On second thoughts they really are stretching the Chinese a bit here.

I also want to point out these are modern Chinese Characters and I would have to find out what they really looked like thousands of years ago - they do change.

This would be easier if it was Arabic...


----------



## Jie-Huli (Jun 20, 2005)

I have read books on this before. It is interesting, but I am a bit skeptical of it. It is often presented in an oversimplified way, which I find a bit disengenuous, especially when it is used for evangelism.

For example, for the character for righteousness (the same character I use in my avatar), these articles always say that the character is made up of two parts: the top part means "lamb" and the bottom part means "me". And so they always make a big point about how "the lamb over me" means righteousness, i.e., our righteousness comes from Christ.

But while this makes a lovely illustration (which is of course a precious theological truth), I do not believe it is right to state that this was the original intent of the creators of this character, because the bottom part which means "me" today likely did not have this meaning at the time the character was created, and this part itself is made up of two subparts: the left side means "hand" and the right side means "dagger".

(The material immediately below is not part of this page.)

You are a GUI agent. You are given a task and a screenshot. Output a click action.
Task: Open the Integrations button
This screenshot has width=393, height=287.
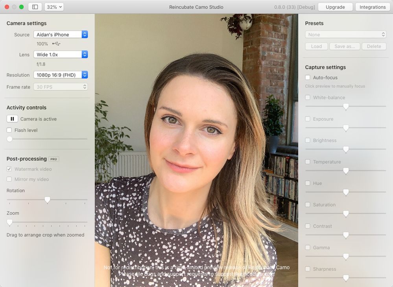[x=372, y=7]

Now it is still an interesting character, because a hand, dagger and lamb all in the same character would seem to evoke the image of a sacrifice, and it is interesting if the original creators of the character linked sacrifices and righteousness. I just do not like to see these arguments put forward in simplistic and mistaken ways, because to do so can only raise doubts to educated Chinese to whom they evangelise. I have seen people really put too much emphasis on these doubtful and speculative things in evangelism, when in fact our faith is built on much surer ground than this.

Having said that, there are indeed interesting questions as to the origin of some of the Chinese characters and their seeming continuity with some Old Testament concepts. It is at least possible that some of the characters were influenced by oral traditions carried to the Far East following the dispersion after Babel. It would be nice if someone from the Reformed side did more rigorous scholarly research into this.


----------



## New wine skin (Jun 20, 2005)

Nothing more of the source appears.